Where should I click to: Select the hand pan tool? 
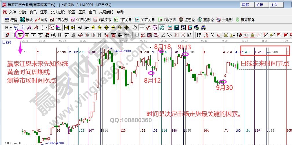point(135,28)

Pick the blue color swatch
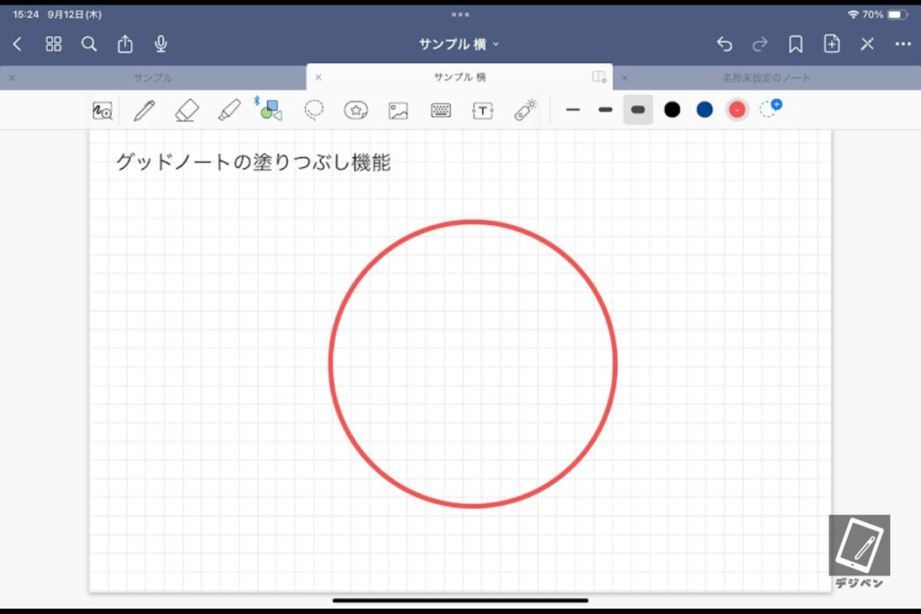tap(704, 110)
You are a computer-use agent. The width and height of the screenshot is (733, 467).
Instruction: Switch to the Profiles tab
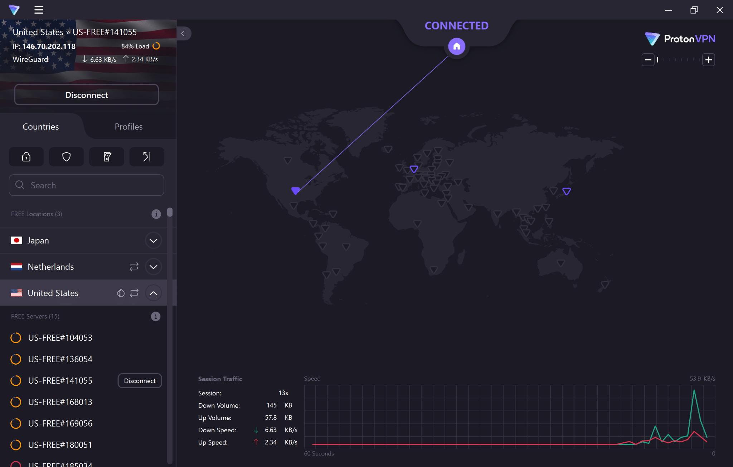pos(129,127)
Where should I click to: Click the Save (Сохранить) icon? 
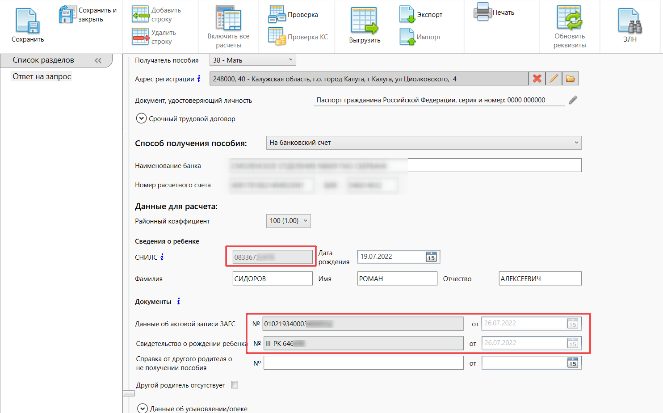[28, 21]
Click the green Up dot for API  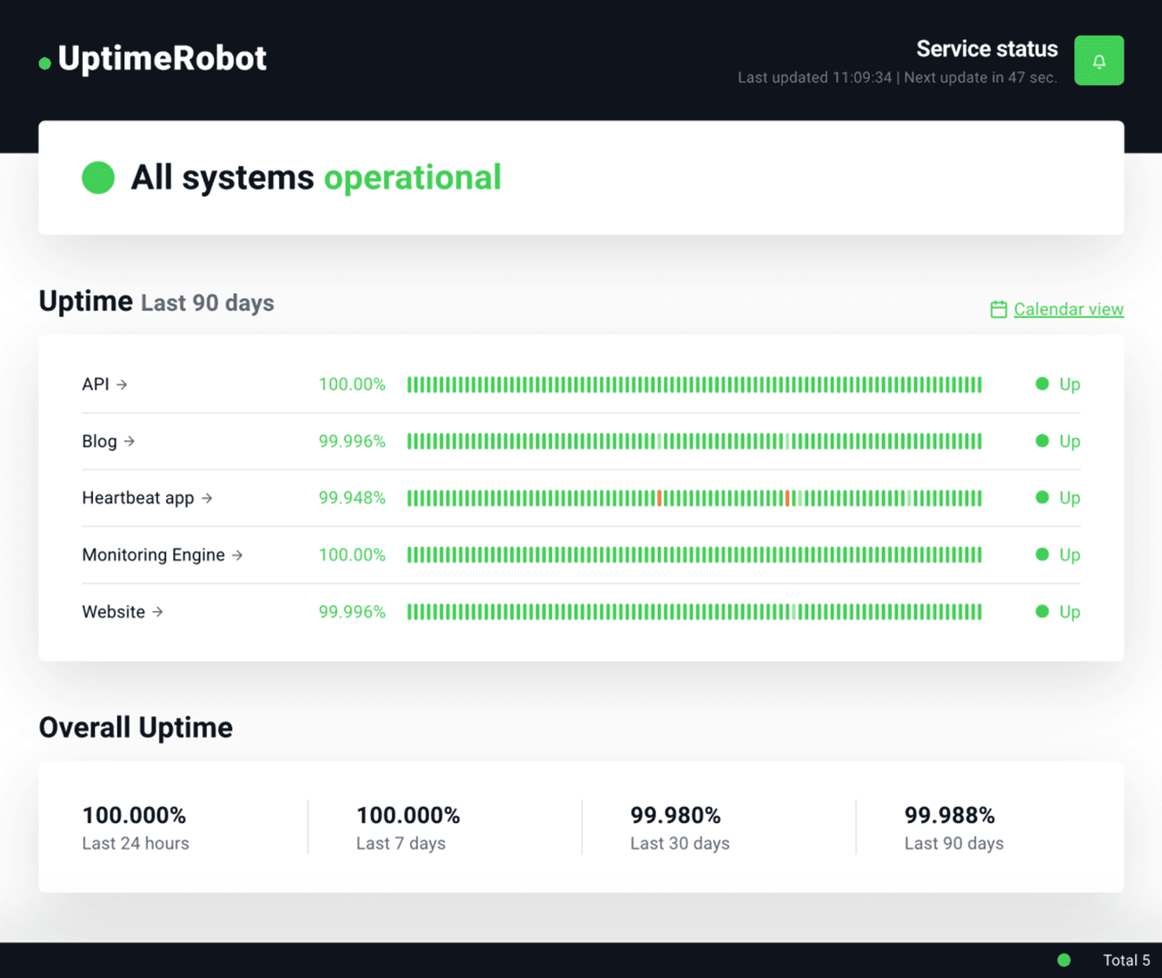1041,383
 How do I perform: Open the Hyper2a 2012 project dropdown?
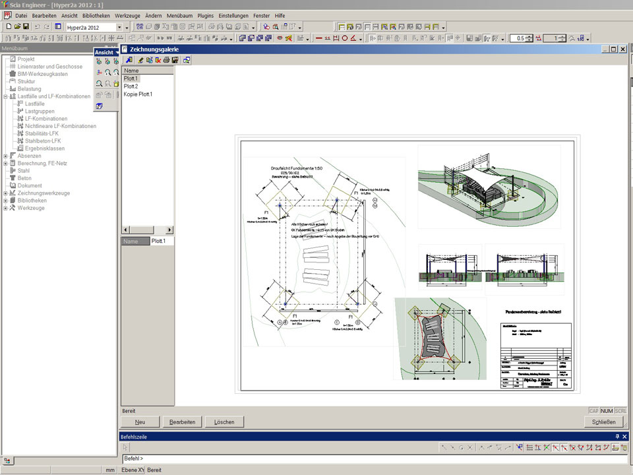click(x=120, y=27)
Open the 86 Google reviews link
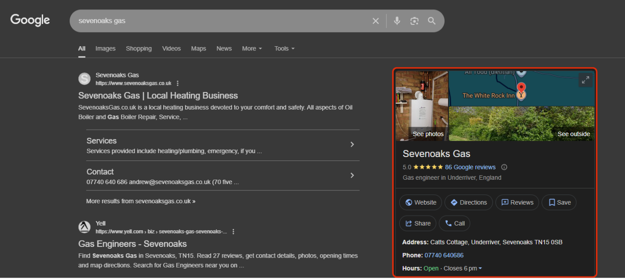This screenshot has height=279, width=625. (470, 167)
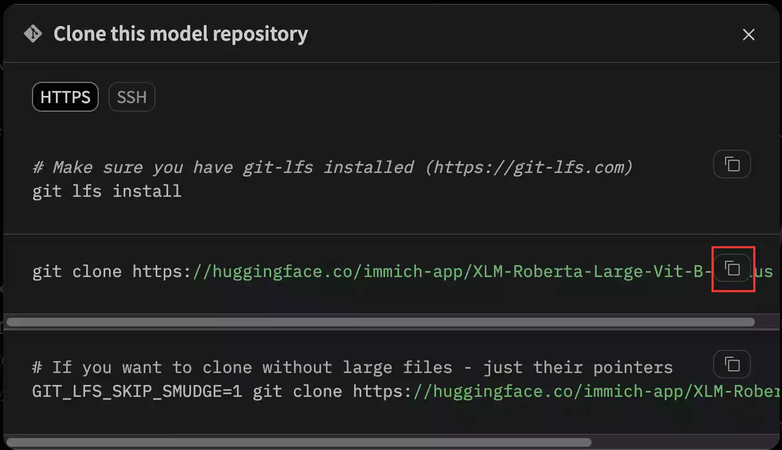The width and height of the screenshot is (782, 450).
Task: Click the huggingface URL in the skip-smudge command
Action: point(597,391)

+ + +

Task instructions
Omit the pictures, then extract verbatim only those lines that fall between the line containing "How do I perform: Open" and the final line of the records above, both included.

Response to this exercise
 How do I perform: Open the Hyper2a 2012 project dropdown?
click(x=120, y=27)
Open the 86 Google reviews link
This screenshot has height=279, width=625. (470, 167)
The width and height of the screenshot is (782, 450).
Task: Click the huggingface URL in the skip-smudge command
Action: point(597,391)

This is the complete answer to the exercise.